#### WHAT TO WORK ON:
Present everything from the start of the data down to the line containing "tap(95, 212)" as a numbered list, leaving out blank lines.

#### RECORDS SHOWN:
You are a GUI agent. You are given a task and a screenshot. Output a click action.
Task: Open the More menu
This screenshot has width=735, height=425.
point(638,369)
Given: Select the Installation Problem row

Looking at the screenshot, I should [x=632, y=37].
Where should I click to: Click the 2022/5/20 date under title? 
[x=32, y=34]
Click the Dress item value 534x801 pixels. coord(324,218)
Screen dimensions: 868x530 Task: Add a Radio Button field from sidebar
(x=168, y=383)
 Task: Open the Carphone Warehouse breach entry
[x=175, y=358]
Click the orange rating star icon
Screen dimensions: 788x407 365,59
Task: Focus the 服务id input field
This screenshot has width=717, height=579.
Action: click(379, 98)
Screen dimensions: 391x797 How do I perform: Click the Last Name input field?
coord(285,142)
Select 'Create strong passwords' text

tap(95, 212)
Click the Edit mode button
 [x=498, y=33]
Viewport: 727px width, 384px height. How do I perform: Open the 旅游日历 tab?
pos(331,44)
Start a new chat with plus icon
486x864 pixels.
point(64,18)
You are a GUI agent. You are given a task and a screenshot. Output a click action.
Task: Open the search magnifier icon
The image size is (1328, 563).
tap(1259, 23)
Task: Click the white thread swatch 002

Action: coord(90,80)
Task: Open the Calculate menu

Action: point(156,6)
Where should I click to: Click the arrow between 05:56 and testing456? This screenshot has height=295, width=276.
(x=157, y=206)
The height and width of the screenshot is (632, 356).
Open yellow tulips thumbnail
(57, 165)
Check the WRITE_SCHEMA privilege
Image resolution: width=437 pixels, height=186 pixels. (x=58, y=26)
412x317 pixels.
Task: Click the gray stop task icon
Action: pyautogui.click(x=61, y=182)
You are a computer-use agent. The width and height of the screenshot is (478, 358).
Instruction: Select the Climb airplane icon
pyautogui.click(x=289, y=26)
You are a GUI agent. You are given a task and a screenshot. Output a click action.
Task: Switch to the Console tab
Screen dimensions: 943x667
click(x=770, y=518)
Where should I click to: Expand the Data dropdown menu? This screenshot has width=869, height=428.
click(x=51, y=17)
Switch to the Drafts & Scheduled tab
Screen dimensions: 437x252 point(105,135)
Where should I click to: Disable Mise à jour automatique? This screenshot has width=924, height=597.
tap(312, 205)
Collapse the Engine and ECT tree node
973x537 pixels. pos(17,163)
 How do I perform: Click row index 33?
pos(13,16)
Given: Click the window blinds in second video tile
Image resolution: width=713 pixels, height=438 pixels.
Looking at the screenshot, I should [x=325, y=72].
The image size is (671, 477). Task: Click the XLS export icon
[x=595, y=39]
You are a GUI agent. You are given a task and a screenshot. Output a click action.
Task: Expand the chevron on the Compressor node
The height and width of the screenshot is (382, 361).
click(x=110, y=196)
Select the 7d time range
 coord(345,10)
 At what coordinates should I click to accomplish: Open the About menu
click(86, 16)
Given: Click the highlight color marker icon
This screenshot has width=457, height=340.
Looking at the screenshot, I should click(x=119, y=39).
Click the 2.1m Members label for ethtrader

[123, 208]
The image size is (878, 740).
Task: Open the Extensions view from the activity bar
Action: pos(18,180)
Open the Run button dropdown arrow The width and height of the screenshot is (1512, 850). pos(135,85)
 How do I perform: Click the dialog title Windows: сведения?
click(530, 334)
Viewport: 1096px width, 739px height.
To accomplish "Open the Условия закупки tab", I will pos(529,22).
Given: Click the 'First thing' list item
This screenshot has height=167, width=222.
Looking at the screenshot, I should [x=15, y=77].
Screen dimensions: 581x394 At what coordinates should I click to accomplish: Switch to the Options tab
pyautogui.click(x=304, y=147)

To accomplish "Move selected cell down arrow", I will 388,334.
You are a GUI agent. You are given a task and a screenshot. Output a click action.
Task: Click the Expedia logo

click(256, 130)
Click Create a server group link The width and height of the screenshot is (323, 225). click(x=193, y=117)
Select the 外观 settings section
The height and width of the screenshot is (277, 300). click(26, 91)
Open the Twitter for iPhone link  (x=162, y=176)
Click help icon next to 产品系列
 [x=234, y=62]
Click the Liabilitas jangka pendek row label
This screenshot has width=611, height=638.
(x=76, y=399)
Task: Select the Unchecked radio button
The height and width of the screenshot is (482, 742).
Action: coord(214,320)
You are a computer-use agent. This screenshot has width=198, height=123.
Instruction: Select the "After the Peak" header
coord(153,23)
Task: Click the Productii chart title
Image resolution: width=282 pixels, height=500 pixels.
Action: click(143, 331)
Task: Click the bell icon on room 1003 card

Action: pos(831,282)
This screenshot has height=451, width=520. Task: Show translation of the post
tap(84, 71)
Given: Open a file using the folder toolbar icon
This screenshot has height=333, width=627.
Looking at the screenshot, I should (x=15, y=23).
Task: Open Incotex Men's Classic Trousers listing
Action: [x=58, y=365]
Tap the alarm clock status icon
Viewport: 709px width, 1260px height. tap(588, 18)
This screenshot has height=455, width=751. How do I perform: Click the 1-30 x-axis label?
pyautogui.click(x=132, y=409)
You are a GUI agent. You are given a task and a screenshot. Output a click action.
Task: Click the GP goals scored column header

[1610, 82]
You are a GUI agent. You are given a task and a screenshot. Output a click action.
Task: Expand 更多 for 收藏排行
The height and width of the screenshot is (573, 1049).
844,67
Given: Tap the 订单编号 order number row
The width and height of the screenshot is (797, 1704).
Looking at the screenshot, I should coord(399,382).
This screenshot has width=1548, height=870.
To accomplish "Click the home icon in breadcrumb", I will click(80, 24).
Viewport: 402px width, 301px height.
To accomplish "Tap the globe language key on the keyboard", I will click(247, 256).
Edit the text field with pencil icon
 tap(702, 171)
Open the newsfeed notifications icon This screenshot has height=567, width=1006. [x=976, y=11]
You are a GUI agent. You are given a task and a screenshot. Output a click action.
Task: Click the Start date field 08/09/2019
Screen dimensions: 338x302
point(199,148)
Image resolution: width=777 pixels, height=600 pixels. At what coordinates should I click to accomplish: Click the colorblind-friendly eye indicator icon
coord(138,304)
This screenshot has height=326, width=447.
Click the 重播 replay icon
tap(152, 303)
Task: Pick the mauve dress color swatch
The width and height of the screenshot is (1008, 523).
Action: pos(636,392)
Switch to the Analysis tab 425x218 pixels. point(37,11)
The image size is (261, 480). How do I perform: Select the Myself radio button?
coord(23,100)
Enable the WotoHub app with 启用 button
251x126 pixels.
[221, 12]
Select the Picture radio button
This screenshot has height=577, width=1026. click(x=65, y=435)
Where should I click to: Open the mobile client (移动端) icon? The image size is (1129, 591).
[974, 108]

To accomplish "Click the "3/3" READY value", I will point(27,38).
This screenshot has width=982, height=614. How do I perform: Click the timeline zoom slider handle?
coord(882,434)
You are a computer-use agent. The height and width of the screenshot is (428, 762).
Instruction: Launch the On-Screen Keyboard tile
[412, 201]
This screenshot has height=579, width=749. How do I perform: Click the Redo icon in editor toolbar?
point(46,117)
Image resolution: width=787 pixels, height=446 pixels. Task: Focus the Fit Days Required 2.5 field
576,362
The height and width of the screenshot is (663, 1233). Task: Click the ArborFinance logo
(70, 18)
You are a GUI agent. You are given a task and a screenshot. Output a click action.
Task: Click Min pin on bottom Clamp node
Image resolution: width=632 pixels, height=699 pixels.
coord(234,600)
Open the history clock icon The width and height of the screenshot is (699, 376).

#### OUTPUT OF THE EXERCISE:
1. You are a GUI agent. You are given a task and a screenshot. Output a click action.
2. Task: Open the More menu
3. This screenshot has width=735, height=425.
4. point(638,369)
5. Given: Select the Installation Problem row
6. Looking at the screenshot, I should [x=632, y=37].
7. Where should I click to: Click the 2022/5/20 date under title? 
8. [x=32, y=34]
9. Click the Dress item value 534x801 pixels. coord(324,218)
10. Screen dimensions: 868x530 Task: Add a Radio Button field from sidebar
11. (x=168, y=383)
12.  Task: Open the Carphone Warehouse breach entry
13. [x=175, y=358]
14. Click the orange rating star icon
15. Screen dimensions: 788x407 365,59
16. Task: Focus the 服务id input field
17. This screenshot has width=717, height=579.
18. Action: click(379, 98)
19. Screen dimensions: 391x797 How do I perform: Click the Last Name input field?
20. coord(285,142)
21. Select 'Create strong passwords' text
22. tap(95, 212)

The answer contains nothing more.